Overview Of The Rules Of Disclosure

The BPC’s core purpose is to ensure that all relevant information is disclosed about the methods and results of opinion polls so that consumers of surveys may assess their value for themselves. The BPC’s role is not to pass judgment on the merits of methods employed in specific surveys.

Clients commissioning surveys and survey organisations have a mutual responsibility to ensure that the principles of disclosure are followed, both in the original publication of the research results by the client and in the timely publication of all relevant details on the survey organisation’s web site.

Members undertake to apply the Council’s Objects and Rules, to all published polls they conduct. Whenever it publishes the details of a poll, a member organisation is required wherever possible to indicate that it “is a member of the BPC and abides by its rules”.

Members are required to adhere to the following Rules of Disclosure:

Reporting Survey Findings

All reports of survey findings of member organisations that are published, must include reference to the following:

  • Client commissioning the survey;
  • Dates of interviewing;
  • Method of obtaining the interviews (e.g. in-person, telephone, internet);
  • The universe effectively represented (all adults, voters etc);
  • The percentages upon which conclusions are based;
  • Size of the sample and geographic coverage.

Whenever it is practical to do so, the following information should also be published:

  • Complete wording of questions upon which the release is based;
  • A web address where full computer tables may be viewed.

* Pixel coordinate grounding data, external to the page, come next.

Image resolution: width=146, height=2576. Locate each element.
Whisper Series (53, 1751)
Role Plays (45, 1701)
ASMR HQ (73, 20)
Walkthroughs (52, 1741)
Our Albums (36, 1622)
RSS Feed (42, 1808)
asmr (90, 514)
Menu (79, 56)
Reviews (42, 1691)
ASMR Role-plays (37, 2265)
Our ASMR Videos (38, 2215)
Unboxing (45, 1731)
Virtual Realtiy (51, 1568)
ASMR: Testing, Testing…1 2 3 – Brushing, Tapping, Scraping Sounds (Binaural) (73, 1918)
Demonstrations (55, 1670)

Survey organisations reporting results will endeavour to have print and broadcast media include the above items in their news stories and will in any event make a report containing these items together with full computer tables of the results available on the survey organisation’s web site within 2 working days of the original release or make such information available on request.

Further information

In addition to the information outlined above, the research organisation responsible for conducting the survey that has entered the public domain will place the following information on its own web site within 2 working days of the data being published or provide the information to any interested party on request:

  • A full description of the sampling procedures adopted by the organisation.
  • Computer tables showing the exact questions asked in the order they were asked, all response codes and the weighted and unweighted bases for all demographics and other data that has been published.
  • A description of the weighting procedures employed including weighted and unweighted figures for all variables (demographic or otherwise) used to weight the data, whether or not such breakdowns appear in any analysis of sub samples.
  • In the case of a poll of voting intentions for an election or referendum (including any election or referendum that has not yet been called), specify any changes to the way in which those estimates have been obtained since the company’s previous poll of those voting intentions. This includes any changes to the sampling procedures, weighting and the treatment of Don’t Knows and Refusals.
  • In the case of a poll of voting intentions for an election (including any election that has yet to be called), the following BPC statement on uncertainty:
    All polls are subject to a wide range of potential sources of error. On the basis of the historical record of the polls at recent general elections, there is a 9 in 10 chance that the true value of a party’s support lies within 4 points of the estimates provided by this poll, and a 2 in 3 chance that they lie within 2 points.
  • In the case of polling data that has been used by a polling organisation to model vote intentions for an election (including any election that has yet to be called) in individual constituencies, an indication (for parties with a realistic chance of winning) of either (i) each party’s estimated probability of winning each seat, or (ii) the estimated vote shares for each party in each constituency.
  • An e-mail address for further enquiries. It is assumed that all other reasonable requests for data necessary for readers of the polls to assess the validity of the data will be answered;
  • A link to the BPC website.

Privately commissioned surveys

Organisations conducting privately commissioned surveys have the right to maintain the confidentiality of survey findings. However, in the event the results of a privately commissioned poll are made public by the organisation that commissioned the survey (including its employees or agents), such results will be deemed to have entered the public domain and procedures outlined above will be followed in respect of those findings. The client and survey organisation may keep other findings (that have not been published) confidential except where such findings are relevant to the topics covered in questions that have been published or where the question order is relevant to the published results. The research organisation must place other relevant data on its website within 2 working days of the original release in order to place information already released into proper context or make such information available on request. If other findings cast doubt on those that have been published then the agency must also release those findings.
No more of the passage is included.